Peter Mathia Kamau v Republic [2010] KECA 75 (KLR) | Robbery With Violence | Esheria

Peter Mathia Kamau v Republic [2010] KECA 75 (KLR)

Full Case Text

IN THE COURT OF APPEAL

AT NYERI

CRIMINAL APPEAL 99 OF 2008

PETER MATHIA KAMAU ………………………………… APPELLANT

AND

REPUBLIC …………………………………………………. RESPONDENT

(Appeal from a judgment of the High Court of Kenya at Nyeri (Kasango, J.) dated 22nd May, 2008

in

H.C.CR.A. NO. 127 OF 2005)

**********************

JUDGMENT OF THE COURT

The appellant, Peter Mathia Kamau was tried and convicted by the Principal Magistrate at Muranga, with the offence of robbery with violence contrary to Section 296 (2) of the Penal Code. The particulars of the charge were that on 25th October 2001, at Maragi village in Muranga District jointly with another already before the court and while armed with offensive weapons namely, timber, robbed one Jemino Mwangi Gitau of one quarter (¼) kilogramme of meat, a packet of tea leaves and cash Kshs.550/=, all to the aggregate value of Kshs.694/=. The appellant immediately thereafter wounded the said Jemino Mwangi Gitau.
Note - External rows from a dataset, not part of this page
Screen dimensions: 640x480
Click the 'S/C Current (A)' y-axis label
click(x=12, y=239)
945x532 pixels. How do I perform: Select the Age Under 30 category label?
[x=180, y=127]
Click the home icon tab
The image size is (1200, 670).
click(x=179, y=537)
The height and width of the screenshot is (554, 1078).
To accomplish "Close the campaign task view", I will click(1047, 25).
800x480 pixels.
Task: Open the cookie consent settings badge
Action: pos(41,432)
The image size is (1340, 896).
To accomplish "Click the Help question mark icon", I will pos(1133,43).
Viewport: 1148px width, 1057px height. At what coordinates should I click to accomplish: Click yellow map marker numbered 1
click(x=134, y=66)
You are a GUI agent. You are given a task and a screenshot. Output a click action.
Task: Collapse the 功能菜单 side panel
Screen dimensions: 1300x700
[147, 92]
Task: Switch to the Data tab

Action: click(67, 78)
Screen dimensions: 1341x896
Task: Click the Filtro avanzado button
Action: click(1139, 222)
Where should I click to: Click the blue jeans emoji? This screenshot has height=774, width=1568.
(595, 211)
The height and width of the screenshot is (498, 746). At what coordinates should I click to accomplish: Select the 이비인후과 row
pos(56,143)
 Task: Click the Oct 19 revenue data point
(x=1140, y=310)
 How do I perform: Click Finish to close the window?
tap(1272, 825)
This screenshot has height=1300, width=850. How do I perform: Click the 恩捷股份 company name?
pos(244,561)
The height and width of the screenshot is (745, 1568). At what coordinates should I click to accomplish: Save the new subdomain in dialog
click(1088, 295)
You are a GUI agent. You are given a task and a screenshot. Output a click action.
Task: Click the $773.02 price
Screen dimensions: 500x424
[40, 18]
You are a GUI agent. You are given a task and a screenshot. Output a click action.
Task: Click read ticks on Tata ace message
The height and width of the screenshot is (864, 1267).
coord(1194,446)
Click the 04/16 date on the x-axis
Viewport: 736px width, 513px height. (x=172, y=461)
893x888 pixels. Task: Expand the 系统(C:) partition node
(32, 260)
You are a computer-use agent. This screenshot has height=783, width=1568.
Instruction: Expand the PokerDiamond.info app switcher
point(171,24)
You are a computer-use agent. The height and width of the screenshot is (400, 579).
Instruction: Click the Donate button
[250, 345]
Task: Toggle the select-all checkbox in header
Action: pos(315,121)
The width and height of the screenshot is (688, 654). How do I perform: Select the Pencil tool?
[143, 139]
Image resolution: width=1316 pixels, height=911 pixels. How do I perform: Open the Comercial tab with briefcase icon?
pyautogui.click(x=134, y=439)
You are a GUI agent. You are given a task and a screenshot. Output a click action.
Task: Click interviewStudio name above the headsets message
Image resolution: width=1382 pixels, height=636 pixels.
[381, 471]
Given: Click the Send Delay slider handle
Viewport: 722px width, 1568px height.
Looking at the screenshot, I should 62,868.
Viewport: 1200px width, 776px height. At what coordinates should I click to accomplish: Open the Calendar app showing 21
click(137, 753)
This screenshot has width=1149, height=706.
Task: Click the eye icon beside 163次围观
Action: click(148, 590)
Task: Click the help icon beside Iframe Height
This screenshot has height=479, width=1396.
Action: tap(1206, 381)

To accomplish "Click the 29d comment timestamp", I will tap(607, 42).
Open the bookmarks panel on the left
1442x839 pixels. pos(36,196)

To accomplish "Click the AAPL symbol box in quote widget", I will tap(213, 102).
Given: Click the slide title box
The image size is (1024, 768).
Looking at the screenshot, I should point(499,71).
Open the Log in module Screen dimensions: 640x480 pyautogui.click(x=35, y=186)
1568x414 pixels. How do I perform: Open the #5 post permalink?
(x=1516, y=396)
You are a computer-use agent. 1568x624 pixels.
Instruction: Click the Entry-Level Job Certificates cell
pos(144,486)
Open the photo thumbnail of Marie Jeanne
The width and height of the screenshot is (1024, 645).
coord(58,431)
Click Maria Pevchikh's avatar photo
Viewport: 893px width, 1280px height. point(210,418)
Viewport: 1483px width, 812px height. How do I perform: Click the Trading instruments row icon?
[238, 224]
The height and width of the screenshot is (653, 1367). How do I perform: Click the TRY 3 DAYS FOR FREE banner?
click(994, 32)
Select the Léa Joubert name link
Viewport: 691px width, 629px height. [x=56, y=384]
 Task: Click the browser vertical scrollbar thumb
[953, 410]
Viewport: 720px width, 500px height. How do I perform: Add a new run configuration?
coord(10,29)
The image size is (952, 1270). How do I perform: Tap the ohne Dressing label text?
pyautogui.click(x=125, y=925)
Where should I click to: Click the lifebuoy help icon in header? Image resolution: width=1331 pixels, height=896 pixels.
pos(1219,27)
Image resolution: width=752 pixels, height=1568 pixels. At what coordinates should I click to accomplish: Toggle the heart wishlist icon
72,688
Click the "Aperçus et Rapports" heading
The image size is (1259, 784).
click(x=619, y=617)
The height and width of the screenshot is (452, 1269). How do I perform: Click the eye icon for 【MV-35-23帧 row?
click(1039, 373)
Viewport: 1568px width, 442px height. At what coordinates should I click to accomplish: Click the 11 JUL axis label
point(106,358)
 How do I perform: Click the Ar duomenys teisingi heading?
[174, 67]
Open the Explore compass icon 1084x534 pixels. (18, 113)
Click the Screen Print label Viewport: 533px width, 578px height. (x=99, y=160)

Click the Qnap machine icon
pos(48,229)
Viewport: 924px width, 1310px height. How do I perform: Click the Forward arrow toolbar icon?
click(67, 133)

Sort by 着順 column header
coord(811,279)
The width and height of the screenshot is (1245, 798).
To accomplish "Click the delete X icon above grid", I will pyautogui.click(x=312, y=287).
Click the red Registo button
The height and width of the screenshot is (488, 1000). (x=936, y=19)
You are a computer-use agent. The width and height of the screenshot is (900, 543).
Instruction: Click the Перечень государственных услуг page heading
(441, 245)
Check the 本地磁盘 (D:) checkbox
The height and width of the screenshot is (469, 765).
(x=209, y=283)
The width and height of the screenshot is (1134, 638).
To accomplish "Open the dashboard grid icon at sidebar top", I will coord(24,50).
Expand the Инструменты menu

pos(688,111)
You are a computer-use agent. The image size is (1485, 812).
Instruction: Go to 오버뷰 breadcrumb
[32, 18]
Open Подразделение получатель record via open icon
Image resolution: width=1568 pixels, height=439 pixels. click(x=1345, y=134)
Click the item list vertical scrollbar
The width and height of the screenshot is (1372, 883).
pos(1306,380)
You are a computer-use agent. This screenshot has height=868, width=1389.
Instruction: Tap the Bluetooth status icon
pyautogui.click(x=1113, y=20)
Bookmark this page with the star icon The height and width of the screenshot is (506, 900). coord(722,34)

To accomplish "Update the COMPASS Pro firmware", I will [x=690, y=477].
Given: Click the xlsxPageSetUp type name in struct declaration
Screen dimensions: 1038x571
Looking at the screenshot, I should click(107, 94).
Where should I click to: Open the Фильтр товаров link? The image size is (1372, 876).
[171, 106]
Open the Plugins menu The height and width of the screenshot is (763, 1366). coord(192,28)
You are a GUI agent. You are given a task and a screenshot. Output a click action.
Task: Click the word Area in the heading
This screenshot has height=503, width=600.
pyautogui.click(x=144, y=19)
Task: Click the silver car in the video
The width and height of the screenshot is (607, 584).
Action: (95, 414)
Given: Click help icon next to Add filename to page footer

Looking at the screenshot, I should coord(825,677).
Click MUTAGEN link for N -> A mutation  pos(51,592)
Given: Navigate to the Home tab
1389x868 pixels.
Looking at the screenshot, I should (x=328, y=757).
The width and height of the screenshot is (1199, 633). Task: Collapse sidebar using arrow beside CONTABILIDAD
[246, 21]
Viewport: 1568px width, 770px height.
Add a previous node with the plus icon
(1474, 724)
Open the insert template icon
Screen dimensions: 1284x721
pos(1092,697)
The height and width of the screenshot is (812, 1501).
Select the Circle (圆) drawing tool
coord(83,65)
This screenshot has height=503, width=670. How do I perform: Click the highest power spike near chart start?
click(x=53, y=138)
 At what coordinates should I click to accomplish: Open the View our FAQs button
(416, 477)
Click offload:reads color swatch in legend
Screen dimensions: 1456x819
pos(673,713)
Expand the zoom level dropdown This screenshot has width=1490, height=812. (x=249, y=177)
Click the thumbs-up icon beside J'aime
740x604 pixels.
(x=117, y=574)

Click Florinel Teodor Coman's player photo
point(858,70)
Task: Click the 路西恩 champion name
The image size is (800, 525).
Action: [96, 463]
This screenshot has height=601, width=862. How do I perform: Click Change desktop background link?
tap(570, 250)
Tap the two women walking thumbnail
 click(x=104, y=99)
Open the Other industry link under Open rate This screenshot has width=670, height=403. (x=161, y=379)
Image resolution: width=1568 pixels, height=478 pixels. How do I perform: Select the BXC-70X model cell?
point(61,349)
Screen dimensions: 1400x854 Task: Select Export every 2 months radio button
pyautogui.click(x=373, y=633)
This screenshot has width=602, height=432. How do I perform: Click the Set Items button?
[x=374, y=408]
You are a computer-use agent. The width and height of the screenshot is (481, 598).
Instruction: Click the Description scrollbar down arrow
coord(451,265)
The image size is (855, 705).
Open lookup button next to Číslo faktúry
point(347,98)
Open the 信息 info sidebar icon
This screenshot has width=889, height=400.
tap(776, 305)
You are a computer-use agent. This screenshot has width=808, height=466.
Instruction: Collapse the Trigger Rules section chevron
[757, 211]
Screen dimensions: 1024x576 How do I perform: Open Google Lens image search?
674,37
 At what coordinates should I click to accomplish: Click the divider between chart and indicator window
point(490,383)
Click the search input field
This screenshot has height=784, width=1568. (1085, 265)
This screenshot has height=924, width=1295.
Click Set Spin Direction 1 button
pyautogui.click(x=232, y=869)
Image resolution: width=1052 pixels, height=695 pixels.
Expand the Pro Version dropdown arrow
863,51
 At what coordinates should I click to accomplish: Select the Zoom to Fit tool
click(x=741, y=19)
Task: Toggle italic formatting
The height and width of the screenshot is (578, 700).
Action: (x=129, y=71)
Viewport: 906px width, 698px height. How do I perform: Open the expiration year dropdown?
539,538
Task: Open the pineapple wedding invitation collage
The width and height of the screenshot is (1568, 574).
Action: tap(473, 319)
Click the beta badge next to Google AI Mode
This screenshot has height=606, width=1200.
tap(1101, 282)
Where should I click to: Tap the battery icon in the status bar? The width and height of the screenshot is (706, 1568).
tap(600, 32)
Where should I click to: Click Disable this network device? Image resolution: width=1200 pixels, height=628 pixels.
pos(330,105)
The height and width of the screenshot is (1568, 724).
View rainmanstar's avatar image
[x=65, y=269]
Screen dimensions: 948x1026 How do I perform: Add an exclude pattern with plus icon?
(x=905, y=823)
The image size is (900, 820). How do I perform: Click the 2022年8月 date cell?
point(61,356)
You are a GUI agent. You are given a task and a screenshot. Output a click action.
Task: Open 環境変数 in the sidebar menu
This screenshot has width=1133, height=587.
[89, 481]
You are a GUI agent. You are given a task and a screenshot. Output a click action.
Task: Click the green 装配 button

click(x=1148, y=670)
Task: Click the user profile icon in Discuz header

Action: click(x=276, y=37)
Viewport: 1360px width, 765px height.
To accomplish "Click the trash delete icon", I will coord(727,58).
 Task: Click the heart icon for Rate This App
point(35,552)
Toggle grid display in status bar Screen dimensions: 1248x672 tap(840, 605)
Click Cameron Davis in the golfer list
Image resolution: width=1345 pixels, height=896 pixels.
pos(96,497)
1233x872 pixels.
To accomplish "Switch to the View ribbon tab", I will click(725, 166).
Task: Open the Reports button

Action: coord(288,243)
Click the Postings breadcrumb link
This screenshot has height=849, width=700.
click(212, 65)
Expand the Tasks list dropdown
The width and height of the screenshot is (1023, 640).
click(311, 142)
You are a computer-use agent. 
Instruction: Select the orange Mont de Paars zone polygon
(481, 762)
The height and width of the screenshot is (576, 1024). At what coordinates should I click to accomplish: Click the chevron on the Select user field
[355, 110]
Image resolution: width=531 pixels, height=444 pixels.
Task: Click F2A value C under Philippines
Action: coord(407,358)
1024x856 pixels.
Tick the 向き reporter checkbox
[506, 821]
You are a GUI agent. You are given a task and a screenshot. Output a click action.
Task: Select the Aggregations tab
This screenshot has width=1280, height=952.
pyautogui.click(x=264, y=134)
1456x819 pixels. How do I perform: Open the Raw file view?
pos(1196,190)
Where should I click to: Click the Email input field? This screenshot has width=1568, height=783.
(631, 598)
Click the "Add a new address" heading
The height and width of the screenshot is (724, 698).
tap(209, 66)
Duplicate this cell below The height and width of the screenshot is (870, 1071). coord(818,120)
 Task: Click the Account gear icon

The appellant was sentenced to death and appealed to the superior court against both conviction and sentence. That court, in a judgment delivered on 22nd May 2008, dismissed that appeal thereby paving way for this second appeal to this Court.

The appeal to this court is premised on two grounds of appeal which remained after Miss. Mwai, learned counsel for the appellant consolidated all the grounds of appeal into two. The first of the two grounds is that the second appellate court was wrong in placing reliance on the identification by a single witness while the first ground is that Section 77 (2) (f) of the repealed Constitution was breached in relation to the appellant by the Principal Magistrate’s court because the appellant was denied the services of an interpreter to enable him follow and participate in the trial.

It was also submitted that the learned Judges of the superior court did not notice that the trial Magistrate failed to indicate the name of the interpreter and the nature of the interpretation required. We would at the outset draw attention to Section 77 (2) (f) of the repealed Constitution which lays down that a person charged with a criminal offence shall be permitted to have, without payment, the assistance of an interpreter, if he does not understand the language used at the trial. It is clear to us therefore, that for an accused person to come under the sub-section, there must be some evidence that he does not understand the language to be used at the trial.

It is not apparent from the record that the appellant had intimated to the trial court, his inability to understand the language to be used at the trial.    To the contrary, there is evidence that the appellant suffered no such disability, in that he was able to and he cross examined the prosecution witnesses. It is also clear from the subsection that while an obligation exists for the court to permit the accused to have the services of an interpreter, we see no requirement for the court to indicate the language used by witnesses at the trial. The relevant witnesses such as PW1 and PW2 gave their evidence in Kikuyu language. The appellant himself made his unsworn statement in the same language.

We now turn to the submission by Miss. Mwai, learned counsel for the appellant that though the complainant said he could recognize the appellant, he however, did not make his report of the attack the next morning to the Police. We would draw attention to three matters with regard to this submission. Firstly, it was a fact that the complainant was, as a result of the attack, admitted and remained in hospital for unusually long period of time. Secondly, it was also in evidence that the appellant had disappeared from the locality where the crime was committed. Thirdly, the complainant could not report to the Police the attack upon him because, according to the evidence on record, the complainant was in a lot of pain. That condition was confirmed by a clinical officer called to testify for the prosecution. The clinical officer stated that when the complainant was admitted in hospital, he was subconscious and unstable. Those who attacked and robbed him had set him on fire when they thought he had recognized them.

We are satisfied that the complainant had satisfactorily explained why he had not reported the attack to the Police the next day following the attack on him by the appellant. We accordingly see no justification for interfering with the learned Judges’ decision and we therefore dismiss this appeal in its entirety.

Dated and delivered at Nyeri this 29th day of October, 2010.

R. S. C. OMOLO

………………………..

JUDGE OF APPEAL

M. OLE KEIWUA

………………………….

JUDGE OF APPEAL

ALNASHIR VISRAM

………………………….

JUDGE OF APPEAL

I certify that this is a true copy of the original.